Matthew is now General Manager at Prufrock Coffee where is love of a thoughtful, data-driven scientific approach to coffee dovetails with Jeremy Challender’s approach like a partnership born to be. Previously the man behind TAP Coffee’s roasting and many other aspects of their cafe, Matthew placed a close third in the World Roasting Championship in Shanghai this year. He has overseen installation of a roasting suite at Prufrock with two beautiful 1kg roasters:  a Diedrich IR 1kg roaster and a Probatino 1kg by Probat. Look out for Matthew’s Bunny Brand coffee on filter at Prufrock.

Dubbed an introduction to roasting, the course actually gets in quite deep – I was certainly glad I read a large chunk of Scott Rao’s book ‘The Coffee Roaster’s Companion’ before the course as the four of us included on current roaster for a large coffeeshop and two coffeeshop owners considering roasting. That said, Matthew made it clear that the course was flexible enough to incorporate and follow our questions and I was unafraid to ask some fairly basic questions at times and got the feeling others were glad I asked.

Appropriately, we started with cupping. As Matthew emphasised, all roasting must relate back to taste and a good quality cupping programme can allow constant refinement of roast quality provided record keeping and data feeds into that process. Matthew throughout had a personable teaching style with a real gift for explaining the complex in a simple way and using practical experience to teach theoretical content. That first cupping featured Jeremy’s competition winning Panamanian Gesha which was a highlight of the day in itself.

Four hours of training was very intense but also very accessible. We all got to roast coffee under Matthew’s direction and use Cropster on the computer to record our data and manage important variables such as ‘rate of rise’ – the acceleration factor as bean temperature increases that gives a more fine tuned observation of change than following temperature curves. That moment when first crack approached was heart-rush exhilarating – at least for me – trying to manage the rate of temperature rise as ‘first crack’ approached and simultaneously controlling the gas, plotting changes on Cropster and watching the beans’ development ready to turn off the gas.

First crack refers to the popping sound when the coffee’s moisture has been evaporated and the beans increase in size (there seem parallels with popcorn).  The changes of temperature leading into first crack and the control of bean development in the time after first crack are huge factors in variety of roasts. All five of our roasts took roughly the same amount of time and had fairly similar development times after first crack but tasted quite distinct on cupping. Small differences make big differences.

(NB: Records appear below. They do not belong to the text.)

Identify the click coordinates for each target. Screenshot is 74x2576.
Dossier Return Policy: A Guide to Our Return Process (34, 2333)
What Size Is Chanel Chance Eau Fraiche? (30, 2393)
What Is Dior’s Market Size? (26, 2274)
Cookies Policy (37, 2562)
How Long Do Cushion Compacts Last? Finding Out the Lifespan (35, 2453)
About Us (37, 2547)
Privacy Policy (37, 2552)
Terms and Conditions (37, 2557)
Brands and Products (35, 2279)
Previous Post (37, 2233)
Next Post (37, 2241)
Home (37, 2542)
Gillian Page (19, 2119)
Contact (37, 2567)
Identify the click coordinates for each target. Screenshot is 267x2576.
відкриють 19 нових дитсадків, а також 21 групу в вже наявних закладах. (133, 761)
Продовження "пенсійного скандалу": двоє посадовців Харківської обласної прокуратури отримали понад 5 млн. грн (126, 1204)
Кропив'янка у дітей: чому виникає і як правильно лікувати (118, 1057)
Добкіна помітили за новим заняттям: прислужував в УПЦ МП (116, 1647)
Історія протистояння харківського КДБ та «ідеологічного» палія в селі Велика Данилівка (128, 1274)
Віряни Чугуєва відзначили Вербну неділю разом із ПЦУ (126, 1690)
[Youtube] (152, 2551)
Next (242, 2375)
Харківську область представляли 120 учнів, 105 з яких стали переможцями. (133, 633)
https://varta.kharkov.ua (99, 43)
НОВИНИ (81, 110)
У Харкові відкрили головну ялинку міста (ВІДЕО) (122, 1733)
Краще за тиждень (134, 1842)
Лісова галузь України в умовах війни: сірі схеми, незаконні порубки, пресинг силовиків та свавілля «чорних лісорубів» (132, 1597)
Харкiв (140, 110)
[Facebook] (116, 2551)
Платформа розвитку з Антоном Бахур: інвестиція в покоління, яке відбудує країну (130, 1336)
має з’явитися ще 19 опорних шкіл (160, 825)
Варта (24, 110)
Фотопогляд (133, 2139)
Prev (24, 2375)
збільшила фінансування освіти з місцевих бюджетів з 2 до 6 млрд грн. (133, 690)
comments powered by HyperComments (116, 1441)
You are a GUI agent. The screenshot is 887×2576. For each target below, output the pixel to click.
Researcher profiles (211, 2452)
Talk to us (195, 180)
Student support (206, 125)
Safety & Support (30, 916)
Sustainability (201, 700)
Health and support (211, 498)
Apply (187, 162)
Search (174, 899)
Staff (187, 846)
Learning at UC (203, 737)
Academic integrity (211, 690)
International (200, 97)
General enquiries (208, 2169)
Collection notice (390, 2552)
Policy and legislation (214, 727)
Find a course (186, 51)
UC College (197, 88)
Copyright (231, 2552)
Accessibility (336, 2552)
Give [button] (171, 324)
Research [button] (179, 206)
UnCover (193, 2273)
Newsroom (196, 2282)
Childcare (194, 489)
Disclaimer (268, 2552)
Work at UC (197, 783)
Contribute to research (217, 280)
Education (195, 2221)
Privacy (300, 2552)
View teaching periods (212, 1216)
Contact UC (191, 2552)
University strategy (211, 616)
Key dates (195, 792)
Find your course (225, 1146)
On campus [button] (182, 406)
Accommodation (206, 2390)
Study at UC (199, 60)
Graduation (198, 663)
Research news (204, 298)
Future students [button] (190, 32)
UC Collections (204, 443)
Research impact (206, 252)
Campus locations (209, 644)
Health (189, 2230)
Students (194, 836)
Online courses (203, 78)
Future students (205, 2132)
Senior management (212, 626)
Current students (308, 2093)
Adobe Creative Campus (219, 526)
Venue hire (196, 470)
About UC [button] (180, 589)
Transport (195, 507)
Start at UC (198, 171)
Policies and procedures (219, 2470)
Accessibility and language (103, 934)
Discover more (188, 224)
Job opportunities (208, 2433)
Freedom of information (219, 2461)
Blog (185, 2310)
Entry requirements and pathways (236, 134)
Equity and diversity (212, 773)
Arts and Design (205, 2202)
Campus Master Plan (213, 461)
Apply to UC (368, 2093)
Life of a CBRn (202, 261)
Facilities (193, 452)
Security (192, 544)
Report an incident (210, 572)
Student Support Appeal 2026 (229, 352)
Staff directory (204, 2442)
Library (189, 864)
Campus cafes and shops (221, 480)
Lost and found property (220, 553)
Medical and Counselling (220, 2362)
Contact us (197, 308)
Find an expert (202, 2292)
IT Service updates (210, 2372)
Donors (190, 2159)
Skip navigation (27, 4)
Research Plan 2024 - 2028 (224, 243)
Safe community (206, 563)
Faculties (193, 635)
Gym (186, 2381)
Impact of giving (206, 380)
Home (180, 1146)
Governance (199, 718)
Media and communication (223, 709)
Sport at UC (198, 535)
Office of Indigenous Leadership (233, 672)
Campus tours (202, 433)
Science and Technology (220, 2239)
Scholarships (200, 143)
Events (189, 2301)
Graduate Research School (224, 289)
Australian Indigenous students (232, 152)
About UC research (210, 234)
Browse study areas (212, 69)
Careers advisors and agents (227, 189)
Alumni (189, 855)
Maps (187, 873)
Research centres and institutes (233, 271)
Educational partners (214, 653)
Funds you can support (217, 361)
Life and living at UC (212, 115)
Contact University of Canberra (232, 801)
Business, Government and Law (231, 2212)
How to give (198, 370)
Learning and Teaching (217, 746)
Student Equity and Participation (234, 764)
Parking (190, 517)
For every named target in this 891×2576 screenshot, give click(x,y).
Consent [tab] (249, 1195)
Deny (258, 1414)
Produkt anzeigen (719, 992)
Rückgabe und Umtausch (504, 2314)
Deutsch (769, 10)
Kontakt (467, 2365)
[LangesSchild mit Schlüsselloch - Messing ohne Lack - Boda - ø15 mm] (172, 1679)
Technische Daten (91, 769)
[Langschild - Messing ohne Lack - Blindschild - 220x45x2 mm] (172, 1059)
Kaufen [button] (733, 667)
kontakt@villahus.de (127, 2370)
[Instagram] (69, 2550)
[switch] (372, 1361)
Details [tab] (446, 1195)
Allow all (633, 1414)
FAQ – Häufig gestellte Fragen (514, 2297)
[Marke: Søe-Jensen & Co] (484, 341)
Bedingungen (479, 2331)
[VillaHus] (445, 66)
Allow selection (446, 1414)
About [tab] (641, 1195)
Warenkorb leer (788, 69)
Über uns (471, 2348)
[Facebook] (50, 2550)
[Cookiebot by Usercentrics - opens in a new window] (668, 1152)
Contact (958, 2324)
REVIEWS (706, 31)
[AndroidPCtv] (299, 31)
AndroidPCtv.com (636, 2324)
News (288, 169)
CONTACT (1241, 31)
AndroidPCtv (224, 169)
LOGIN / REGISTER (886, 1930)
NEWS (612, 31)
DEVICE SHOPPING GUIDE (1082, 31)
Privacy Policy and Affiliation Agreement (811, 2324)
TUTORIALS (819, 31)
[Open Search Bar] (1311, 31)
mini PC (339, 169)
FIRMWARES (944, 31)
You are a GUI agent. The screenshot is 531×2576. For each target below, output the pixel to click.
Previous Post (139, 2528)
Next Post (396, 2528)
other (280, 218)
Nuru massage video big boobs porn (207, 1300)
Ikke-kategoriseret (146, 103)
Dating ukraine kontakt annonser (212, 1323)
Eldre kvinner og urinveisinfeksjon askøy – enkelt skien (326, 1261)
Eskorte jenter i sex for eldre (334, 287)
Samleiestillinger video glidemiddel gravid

I know have a kilo of some fairly delicious Guatemalan coffee at home that I roasted myself. If I felt like an expectant parent on delivery as the coffee emerged from the roaster, I certainly carried that baby home carefully.  I would very much recommend this course and learned a lot – not least a few tips for cupping. This course is not accredited but it is a great introduction and there’s so much to learn. I do know that London School of Coffee run SCAE accredited roasting courses but these are very different courses and much more expensive. Matthew’s course at Prufrock is fun and well worth going on whether you’re a roaster, planning to roast or just interested in  the whole story of coffee from farm to cup.